You can’t answer this by looking only at Obamacare because there’s nothing to compare it to. You can’t compare Obamacare premiums to premiums in the individual market prior to 2013, because the individual market excluded sick people. Naturally premiums used to be lower. Nor can you compare Obamacare premiums to premiums for employer health care. The coverage is completely different. It’s apples to oranges.
But there are other things you can look at. For example, you can look at the cost of employer coverage over the past decade or so. If Obamacare has devastated the insurance market or jacked up the cost of health care, it will show up here. And this is a nice, clean series for the entire period that provides an apples-to-apples comparison. You can see it on the right.

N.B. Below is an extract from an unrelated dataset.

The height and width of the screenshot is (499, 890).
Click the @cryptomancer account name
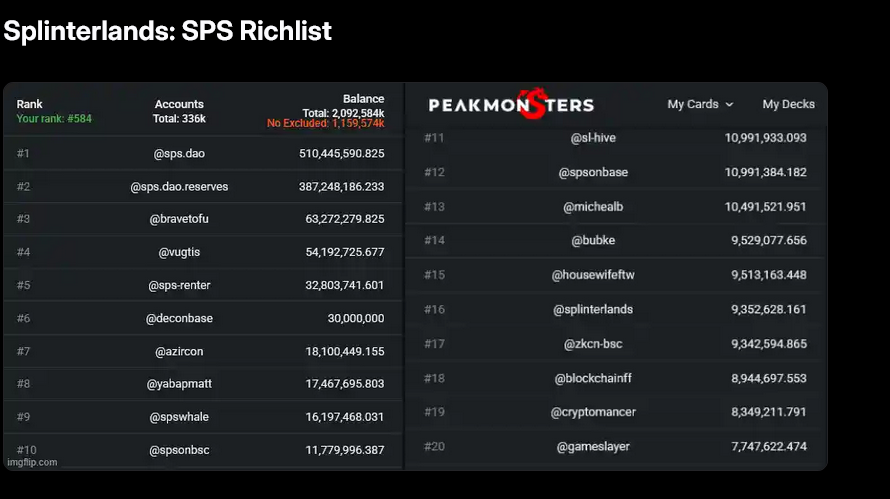click(x=593, y=412)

Long story short, nothing much has happened. The annual increase in premiums declined to about 5 percent in the mid-aughts, and since Obamacare passed it’s been about 3 percent. Nothing to see here.
Well there is something to see here. John McCain’s ad is aimed at low information ideologically conservative voters who get their news from the fact free world of FAUX News and who don’t understand complex health care policy. And he is relying on the GOP-friendly “McMedia” in this state not to point out that his ad is lying to voters. I just did.